» **PROBLEM**:
Edit everything from the line containing "Screen dimensions: 1325x896" down to the line containing "Action: 277,403" by changing "breadcrumb" to "navigation trail". Return only those lines, with nothing else altered.

» **GIVEN ENTRIES**:
——————

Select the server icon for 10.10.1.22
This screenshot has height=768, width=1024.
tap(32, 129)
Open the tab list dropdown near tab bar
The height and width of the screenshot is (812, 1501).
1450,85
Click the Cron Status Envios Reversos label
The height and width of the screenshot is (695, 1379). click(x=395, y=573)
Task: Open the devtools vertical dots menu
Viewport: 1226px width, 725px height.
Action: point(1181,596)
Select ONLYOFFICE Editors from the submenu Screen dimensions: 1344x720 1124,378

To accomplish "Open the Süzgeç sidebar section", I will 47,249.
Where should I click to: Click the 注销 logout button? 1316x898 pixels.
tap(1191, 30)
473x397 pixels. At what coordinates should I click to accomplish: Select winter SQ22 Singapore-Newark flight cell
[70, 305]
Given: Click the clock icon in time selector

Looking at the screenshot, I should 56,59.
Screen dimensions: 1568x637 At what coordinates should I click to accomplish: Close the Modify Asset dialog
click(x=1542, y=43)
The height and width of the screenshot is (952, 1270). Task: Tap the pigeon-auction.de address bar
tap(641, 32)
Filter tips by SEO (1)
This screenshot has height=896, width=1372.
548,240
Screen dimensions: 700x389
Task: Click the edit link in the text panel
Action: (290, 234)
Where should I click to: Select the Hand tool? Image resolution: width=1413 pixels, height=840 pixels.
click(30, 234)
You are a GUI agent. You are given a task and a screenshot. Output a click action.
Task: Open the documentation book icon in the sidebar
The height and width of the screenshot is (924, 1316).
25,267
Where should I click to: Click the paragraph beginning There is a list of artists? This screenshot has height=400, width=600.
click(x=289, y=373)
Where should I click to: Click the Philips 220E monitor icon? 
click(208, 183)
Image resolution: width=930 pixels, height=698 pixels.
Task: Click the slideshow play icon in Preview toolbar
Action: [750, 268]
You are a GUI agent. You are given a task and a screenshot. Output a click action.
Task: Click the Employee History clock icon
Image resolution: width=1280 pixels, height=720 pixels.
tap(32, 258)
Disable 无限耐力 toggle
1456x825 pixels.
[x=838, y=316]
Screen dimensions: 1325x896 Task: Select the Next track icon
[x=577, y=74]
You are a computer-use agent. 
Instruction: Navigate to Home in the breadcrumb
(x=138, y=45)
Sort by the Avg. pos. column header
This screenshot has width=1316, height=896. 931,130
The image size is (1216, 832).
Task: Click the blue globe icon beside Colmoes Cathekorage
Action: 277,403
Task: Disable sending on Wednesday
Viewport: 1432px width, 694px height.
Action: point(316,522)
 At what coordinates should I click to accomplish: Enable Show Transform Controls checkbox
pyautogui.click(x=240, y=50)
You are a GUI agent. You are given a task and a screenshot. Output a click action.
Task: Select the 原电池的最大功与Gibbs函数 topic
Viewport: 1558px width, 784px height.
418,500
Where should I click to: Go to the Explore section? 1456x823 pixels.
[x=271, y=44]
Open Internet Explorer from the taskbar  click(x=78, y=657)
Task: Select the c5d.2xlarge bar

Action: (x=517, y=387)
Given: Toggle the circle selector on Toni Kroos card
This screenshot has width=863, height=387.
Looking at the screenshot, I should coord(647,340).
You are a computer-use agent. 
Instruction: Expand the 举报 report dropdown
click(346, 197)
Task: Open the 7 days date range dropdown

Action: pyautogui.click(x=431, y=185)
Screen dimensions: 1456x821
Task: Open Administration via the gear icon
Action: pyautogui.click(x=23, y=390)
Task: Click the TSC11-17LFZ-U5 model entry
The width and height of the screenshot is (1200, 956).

——————

» **EXERCISE OUTPUT**:
Screen dimensions: 1325x896 Task: Select the Next track icon
[x=577, y=74]
You are a computer-use agent. 
Instruction: Navigate to Home in the navigation trail
(x=138, y=45)
Sort by the Avg. pos. column header
This screenshot has width=1316, height=896. 931,130
The image size is (1216, 832).
Task: Click the blue globe icon beside Colmoes Cathekorage
Action: 277,403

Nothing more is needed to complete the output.